SoMa Days: Downtown’s Hidden Gems from an Archery-Obsessed Engineer
Yes, I am a man who works in tech in SoMa, but no, I am not a “tech bro.” It’s a nuanced, yet important distinction. By day I’m an engineer for a fraud detection startup, and at night I make art. On weekends, I dabble in archery. Yep.
I love taking in the morning light from my apartment on a slightly elevated perch where the Mission District meets Potrero Hill. I walk to the bus (either the 33 to BART or the 9 the whole way to my office) and take in the local flora, especially the native succulents. As a native Michigander, I’m a huge fan of this climate. In other words, I’m done with winter, forever.
My office is on Mission Street at Main, and it never takes more than 35 minutes to get there. I begin my day with meetings and reviews and slip out for coffee at 11AM. My go-to is Blue Bottle in the Ferry Building, mostly because I really like walking to the waterfront. (Sometimes I come back in the afternoon to nab some oysters loosies from the Hog Island table set up in the Marketplace, those are the days I feel like I’ve truly Made It.)
We get lunch catered a lot (tech startup, goes without saying) but I also work in spitting distance of the Rincon Center. People mostly go there for the food court, but there’s so much more to appreciate. The building still holds much of its original 1940s Art Deco charm, complete with murals by Anton Refregier that were commissioned by the federal government (the building was originally a post office) but almost destroyed in 1953 when the California senate argued that they slandered California pioneers and pushed Communist propaganda. The murals narrowly survived demolition again 30 years later when locals decried a developer’s plans to raze the building and erect a tower in its stead. The tower went up, but the murals were incorporated; so, worth checking out now in case someone comes at them again. In any event, the Rincon Center provides a number of solid lunch options (Amawele’s South African Kitchen, Yank Sing for dim sum, Sorabol Korean). Not to mention the 80-foot-ceiling-to-floor indoor waterfall. If you’re sensitive to running water sounds, like me, it’s advisable to pee before you arrive.
Another favorite lunch activity, which I guess you could file under “hidden gems,” is seeking out a rooftop to escape the hungry hoards and enjoy some premium views. Because of a 1985 ordinance, there are dozens of these “Privately Owned Public Open Spaces” around SoMa and the Financial District.
I am left blessedly alone for the afternoon to catch up on some languishing projects, which have me working a little later than my usual 6PM quittin’ time.
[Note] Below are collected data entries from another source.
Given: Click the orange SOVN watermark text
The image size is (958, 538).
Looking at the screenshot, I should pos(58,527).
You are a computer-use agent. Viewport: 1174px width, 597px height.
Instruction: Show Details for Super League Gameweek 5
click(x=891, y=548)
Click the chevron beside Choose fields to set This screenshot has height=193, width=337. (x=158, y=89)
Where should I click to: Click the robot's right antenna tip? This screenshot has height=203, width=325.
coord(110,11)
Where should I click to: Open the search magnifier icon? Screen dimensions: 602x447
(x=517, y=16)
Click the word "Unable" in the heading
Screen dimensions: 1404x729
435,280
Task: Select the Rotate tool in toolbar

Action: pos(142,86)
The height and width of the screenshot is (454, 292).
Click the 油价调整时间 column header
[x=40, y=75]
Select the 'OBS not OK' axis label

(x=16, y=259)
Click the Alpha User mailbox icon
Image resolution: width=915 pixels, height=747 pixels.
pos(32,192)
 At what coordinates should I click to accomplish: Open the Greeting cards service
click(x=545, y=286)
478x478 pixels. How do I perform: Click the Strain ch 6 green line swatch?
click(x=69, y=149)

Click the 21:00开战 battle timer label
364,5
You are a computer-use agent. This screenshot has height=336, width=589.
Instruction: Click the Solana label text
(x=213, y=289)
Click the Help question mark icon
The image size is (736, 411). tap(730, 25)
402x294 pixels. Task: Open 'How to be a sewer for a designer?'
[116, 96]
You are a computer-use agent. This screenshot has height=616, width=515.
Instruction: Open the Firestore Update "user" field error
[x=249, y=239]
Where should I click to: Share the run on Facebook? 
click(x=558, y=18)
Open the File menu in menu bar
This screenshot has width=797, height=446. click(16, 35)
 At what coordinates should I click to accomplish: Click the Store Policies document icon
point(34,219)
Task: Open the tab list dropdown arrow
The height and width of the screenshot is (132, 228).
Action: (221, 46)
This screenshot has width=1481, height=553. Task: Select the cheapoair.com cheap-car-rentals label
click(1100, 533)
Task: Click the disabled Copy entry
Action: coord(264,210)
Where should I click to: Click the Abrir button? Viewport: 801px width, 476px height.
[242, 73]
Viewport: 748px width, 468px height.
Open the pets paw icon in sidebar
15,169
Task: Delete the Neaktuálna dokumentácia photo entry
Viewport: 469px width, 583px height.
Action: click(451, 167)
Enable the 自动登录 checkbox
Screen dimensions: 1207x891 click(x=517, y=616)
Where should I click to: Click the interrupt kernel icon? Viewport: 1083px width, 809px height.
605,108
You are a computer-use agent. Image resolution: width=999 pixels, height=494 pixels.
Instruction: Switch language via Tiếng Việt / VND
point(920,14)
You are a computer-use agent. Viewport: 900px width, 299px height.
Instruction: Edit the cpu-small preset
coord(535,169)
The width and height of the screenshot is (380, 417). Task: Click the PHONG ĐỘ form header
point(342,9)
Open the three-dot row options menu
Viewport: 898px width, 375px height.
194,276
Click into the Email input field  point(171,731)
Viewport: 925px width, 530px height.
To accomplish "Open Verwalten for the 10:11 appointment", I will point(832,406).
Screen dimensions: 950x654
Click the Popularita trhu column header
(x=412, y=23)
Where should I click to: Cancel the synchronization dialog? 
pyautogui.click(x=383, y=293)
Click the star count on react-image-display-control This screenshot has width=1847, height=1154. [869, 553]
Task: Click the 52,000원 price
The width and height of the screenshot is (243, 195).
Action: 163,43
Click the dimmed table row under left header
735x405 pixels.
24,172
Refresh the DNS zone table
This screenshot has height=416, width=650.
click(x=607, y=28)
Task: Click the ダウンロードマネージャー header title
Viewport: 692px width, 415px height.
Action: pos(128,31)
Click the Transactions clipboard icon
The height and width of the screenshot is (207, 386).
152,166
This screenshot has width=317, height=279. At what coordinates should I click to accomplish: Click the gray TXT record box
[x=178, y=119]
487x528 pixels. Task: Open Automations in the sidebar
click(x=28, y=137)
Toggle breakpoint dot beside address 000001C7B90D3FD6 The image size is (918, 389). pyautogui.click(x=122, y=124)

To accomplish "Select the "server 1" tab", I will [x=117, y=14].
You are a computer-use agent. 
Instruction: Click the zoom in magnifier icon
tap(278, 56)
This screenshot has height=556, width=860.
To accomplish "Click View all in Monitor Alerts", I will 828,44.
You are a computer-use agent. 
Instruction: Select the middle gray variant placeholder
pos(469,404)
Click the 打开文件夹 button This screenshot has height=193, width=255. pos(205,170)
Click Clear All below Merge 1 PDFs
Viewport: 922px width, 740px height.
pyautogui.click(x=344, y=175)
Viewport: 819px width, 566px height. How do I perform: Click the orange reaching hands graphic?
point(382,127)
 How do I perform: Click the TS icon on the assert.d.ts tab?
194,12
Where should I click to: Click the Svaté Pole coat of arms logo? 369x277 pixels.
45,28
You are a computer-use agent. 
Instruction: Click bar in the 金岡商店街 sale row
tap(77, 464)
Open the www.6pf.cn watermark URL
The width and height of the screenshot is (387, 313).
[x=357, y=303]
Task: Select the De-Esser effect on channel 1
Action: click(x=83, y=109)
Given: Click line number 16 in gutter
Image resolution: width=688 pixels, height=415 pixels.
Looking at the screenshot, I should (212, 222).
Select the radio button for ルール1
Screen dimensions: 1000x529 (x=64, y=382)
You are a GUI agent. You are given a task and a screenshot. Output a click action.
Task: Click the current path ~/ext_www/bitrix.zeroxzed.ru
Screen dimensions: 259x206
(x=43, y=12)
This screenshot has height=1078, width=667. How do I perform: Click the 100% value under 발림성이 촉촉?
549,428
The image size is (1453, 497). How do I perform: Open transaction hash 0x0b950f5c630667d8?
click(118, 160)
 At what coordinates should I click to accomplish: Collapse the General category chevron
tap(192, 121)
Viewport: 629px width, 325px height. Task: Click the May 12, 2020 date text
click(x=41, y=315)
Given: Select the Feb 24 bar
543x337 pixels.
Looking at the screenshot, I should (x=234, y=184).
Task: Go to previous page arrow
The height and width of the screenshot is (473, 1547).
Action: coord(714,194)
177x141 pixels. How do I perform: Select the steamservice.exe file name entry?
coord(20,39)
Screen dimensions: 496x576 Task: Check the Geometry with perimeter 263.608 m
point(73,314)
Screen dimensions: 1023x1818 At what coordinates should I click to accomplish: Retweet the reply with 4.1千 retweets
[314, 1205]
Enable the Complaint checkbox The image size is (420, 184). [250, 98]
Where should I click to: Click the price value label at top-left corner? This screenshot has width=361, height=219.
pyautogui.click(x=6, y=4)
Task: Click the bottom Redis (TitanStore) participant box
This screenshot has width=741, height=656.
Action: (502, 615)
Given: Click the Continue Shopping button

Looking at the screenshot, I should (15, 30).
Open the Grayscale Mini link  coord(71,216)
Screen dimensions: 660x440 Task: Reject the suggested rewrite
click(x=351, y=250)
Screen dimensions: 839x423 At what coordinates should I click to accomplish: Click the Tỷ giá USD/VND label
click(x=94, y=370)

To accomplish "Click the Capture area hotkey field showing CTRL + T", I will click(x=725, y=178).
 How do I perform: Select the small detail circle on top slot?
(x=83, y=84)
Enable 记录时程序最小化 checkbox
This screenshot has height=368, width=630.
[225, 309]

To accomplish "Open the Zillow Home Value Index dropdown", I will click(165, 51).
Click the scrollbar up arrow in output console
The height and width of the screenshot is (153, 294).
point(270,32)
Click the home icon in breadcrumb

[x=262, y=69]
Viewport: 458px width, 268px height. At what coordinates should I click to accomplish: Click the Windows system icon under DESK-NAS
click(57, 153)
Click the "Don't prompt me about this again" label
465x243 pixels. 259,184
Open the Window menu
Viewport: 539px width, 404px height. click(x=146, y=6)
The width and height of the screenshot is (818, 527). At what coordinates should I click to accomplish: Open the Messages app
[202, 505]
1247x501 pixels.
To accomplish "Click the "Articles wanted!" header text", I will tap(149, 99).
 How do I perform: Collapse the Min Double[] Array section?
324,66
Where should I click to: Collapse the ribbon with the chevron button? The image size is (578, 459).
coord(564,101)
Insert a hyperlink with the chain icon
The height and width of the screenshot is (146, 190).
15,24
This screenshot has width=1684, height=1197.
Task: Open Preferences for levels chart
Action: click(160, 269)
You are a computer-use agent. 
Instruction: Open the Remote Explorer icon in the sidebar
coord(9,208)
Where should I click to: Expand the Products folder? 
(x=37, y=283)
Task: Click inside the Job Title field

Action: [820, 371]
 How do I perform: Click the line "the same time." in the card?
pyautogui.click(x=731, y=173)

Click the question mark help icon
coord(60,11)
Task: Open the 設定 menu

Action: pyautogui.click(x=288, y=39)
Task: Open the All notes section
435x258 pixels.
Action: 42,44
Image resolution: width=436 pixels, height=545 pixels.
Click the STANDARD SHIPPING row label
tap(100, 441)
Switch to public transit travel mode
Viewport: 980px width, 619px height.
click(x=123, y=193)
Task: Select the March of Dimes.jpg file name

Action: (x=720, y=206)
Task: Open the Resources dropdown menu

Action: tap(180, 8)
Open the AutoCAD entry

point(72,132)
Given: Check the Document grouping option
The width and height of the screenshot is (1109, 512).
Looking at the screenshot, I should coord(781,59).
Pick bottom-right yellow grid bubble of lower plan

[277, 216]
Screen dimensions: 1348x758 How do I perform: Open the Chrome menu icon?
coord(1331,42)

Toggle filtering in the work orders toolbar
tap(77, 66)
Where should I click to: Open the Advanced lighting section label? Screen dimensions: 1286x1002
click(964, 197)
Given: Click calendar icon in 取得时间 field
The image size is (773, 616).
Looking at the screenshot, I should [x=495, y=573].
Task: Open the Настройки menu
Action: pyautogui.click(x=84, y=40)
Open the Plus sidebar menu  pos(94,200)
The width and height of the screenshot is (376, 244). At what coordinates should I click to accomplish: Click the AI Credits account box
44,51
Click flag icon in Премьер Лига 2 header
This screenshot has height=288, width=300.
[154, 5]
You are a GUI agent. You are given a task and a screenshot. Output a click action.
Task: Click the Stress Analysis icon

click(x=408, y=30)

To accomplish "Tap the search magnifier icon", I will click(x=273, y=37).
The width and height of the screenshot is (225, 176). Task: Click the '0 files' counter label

I rendezvous with a friend who also works in SoMa (a project manager, also in tech) and we traverse the Financial District to North Beach for Friday happy hour. Our usual spot is Specs’ Twelve Adler Museum Cafe (“Specs” to the initiated). This place is a joy — O.G. San Francisco with O.G. regulars to boot. Order a wedge of gouda and saltine crackers to go with your stiff, reasonably priced drink, and take in the “museum’s” many knick knacks and artefacts. Right across Columbus is our next destination Vesuvio. It’s definitely touristy and a place of pilgrimage for college kids who just discovered “On the Road,” but a great bar nonetheless.
Unless it’s baseball season and I’ve got bleacher seats for the Giants at AT&T Park, I rarely go to SoMa on the weekend, preferring to reap the benefits of Bay Area life and go camping or hiking. If I’m not leaving town, you’ll probably find me at Golden Gate Park archery fields of a Saturday. Like I said, I dabble, but that is perhaps too passive a descriptor for what has quickly become my life’s passion. But, archery can’t pay the bills so I’ll be back in SoMa come Monday.